A former New Yorker’s guide to the Texas adjustment
What a drag it is getting old.
- “Mother’s Little Helper,” The Rolling Stones
Since moving to Texas, I’ve expanded my vocabulary to include a lot of new words: Roadie cup. Bucket of tea. H-E-B. Shiner. 85mph speed limit. But the term that’s had the most positive impact on my quality of life has to be “Mother’s Day Out.”
The first time I heard this phrase bandied about, I was confused. If they have Mother’s Day Outs back East, they call them something else — “day care,” perhaps. With its 1950s flavah, Mother’s Day Out conjures images of ladies gossiping under giant hairdryers or taking three-chardonnay lunches at Neiman’s or popping a Valium and sinking back on satin sheets with a Whitman’s Sampler and Days of Our Lives (or maybe that’s a “Mother’s Day Off”).
Of course, my immediate reaction was: Where do I sign up? Unfortunately, I’d moved to San Antonio in the first throes of August and all the best Mother’s Day Outs had been booked since February. But the following year, I was on top of it, and for nine blissful months my 3-year-old daughter Dale has gone to school twice a week, giving me, her sainted mother, two six-hour respites in which to work, run errands, tidy up, exercise, loaf, and get pedicures — lots of pedicures.
Now the party’s over and I find myself staring into the great maw of summer, wondering how the hell we’re going to make it to August 24, the first day of school. Because contrary to what you may have learned from Schoolhouse Rock, 3 is most definitely not the magic number — that appears to be 4, when a child miraculously becomes mature enough to take part in all manner of organized summertime entertainment, from day camps to vacation Bible schools, leaving her mother plenty of time to enjoy certain freedoms. (“Vacation Bible School” is another new term I learned in Texas — seemed like an oxymoron at first, but I think I’m starting to get it.) Oh, sure, we’ve got playgroups and music class, gymnastics and swim lessons. But that still leaves me casting about for age-appropriate ways to fill our downtime and get us out of the house without being immolated by the San Antonio sun.

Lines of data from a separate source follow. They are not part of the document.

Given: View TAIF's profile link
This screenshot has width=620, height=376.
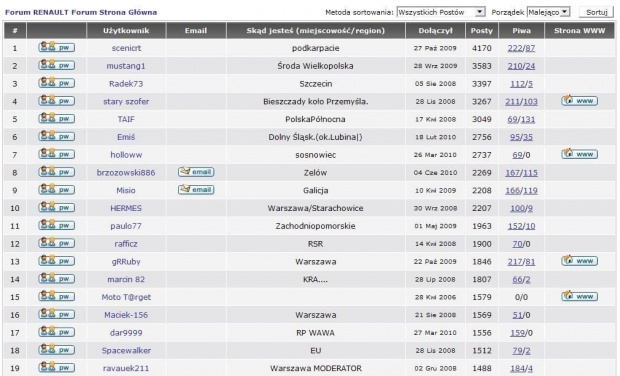Looking at the screenshot, I should click(126, 119).
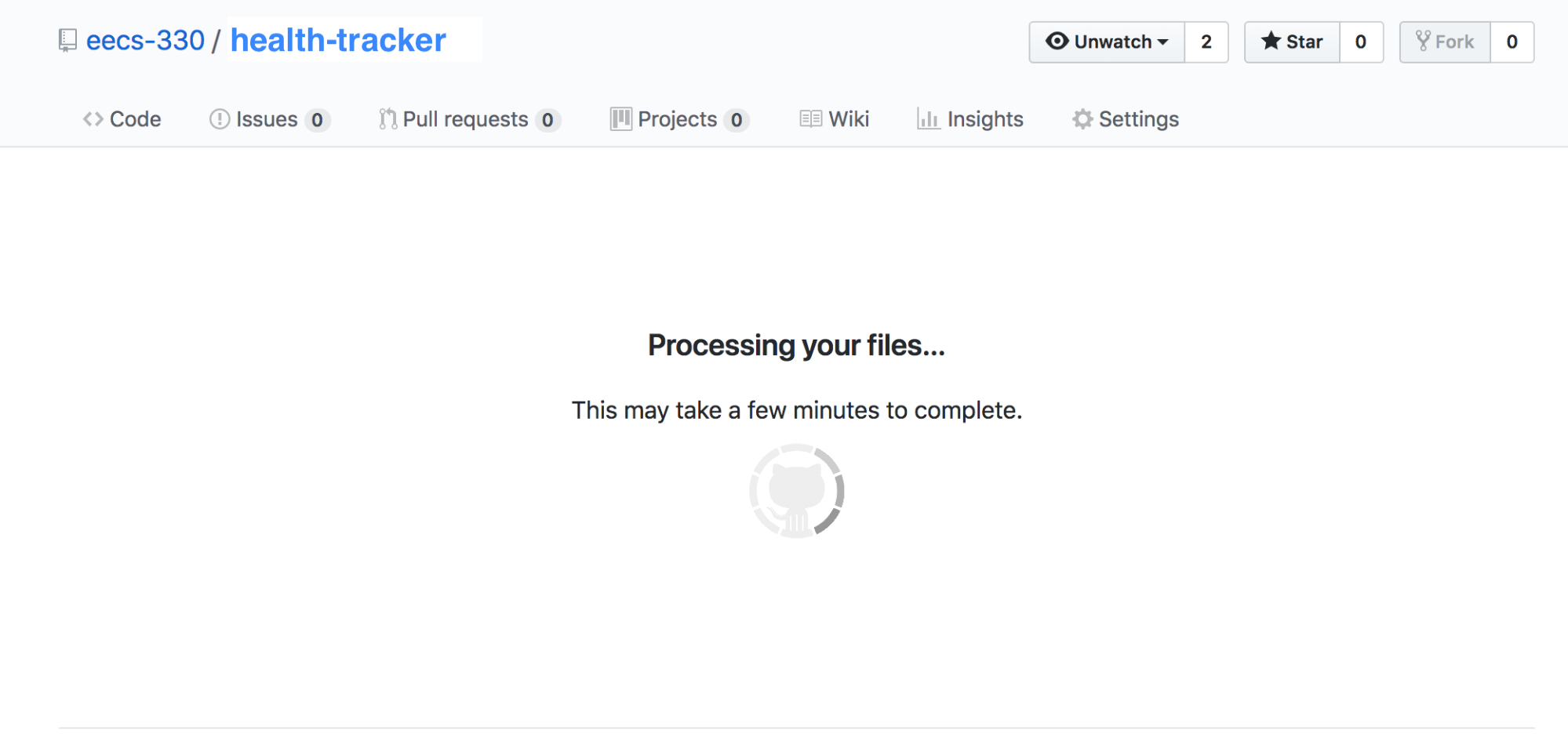Click the repository book icon
This screenshot has height=752, width=1568.
tap(67, 41)
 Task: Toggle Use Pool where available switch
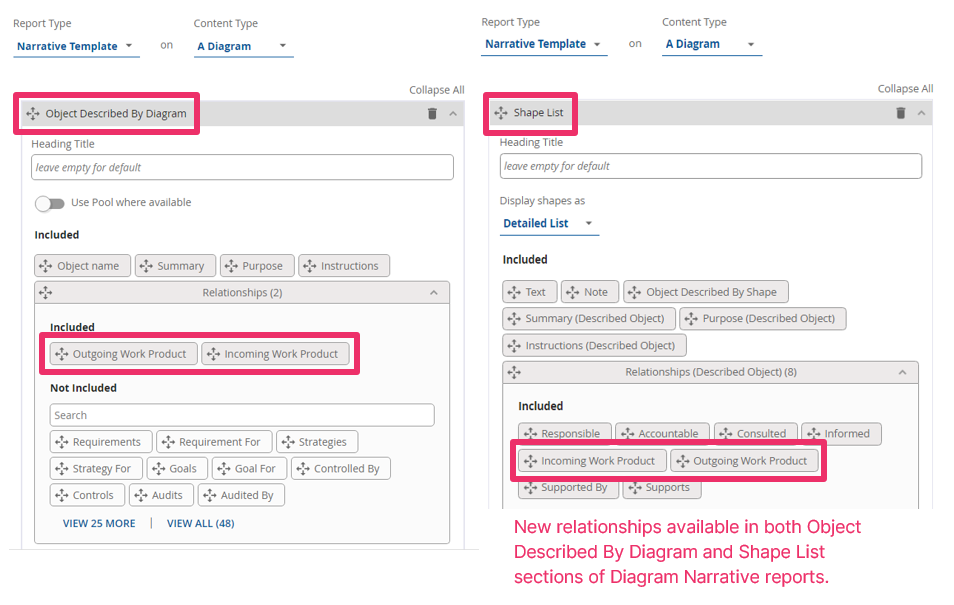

If my daughter had her druthers, we would spend the whole summer at America’s Original Kiddie Park on Broadway. And I have to admit that I’m not totally averse to the idea. On a recent Friday morning, the ramshackle park was relatively shady and hardly crowded — a handful of parasol-toting grandmas with their grandkids, a family that was clearly from out of town (judging by their bewildered wait-a-minute-this-isn’t-Fiesta-Texas expressions), and a raucous group of Starbucks-swilling adults allegedly there to shoot a corporate video and allegedly not drunk.
I’m a fan of the place because we only seem to have to pay for half the rides we go on. I arrive with a wallet full of little red tickets from our last visit, and I always seem to leave with my wallet equally stuffed, even after Dale has completed her circuit twice. First she hits the merry-go-round (three times, three different horses), then the cars, the airplanes, and finally she boards the good ship Comet Christian and traverses the toxic waters of the boat ride. When I tell people that I take my daughter to the Kiddie Park, many recoil or at least wrinkle their noses. As a veteran of the amusement park at New York’s Coney Island, where many of the attractions smell of burning hair, perhaps I’ve just built a tolerance for these things.
Another reason I like the Kiddie Park is that Dale adds a new ride to her repertoire on almost every visit, so it’s become a way for me to track her developmental milestones. Not long ago she steeled her nerves and rode the School Bus from Hell (not its official name) and the last time we were thrilled to see the coach-and-horses ride actually functioning. As Dale gathered her reins and the operator cranked up the ride, I was momentarily transported back to NYC — the clattering din a reminder of my first post-college apartment, the one underneath the 125th Street subway stop.
So this just leaves the Ferris wheel, the helicopters, and the intermittently operating roller coaster on Dale’s to-do list. I doubt she’ll overcome her fears — or grow tall enough — to ride all three before August 24. And that’s OK. Once she’s done them all (several hundred times), I’ll have to get one of those season passes to Sea World, and I doubt I’ll be leaving there with a full wallet. I’m sure I’ll also be melancholy for the time when she went to school for only 12 hours a week and never seemed to get tired of hanging out with me. Instead of pining for my lost Mother’s Day Out, I’ll be feebly trying to convince her of the coolness of mother-daughter spa treatments.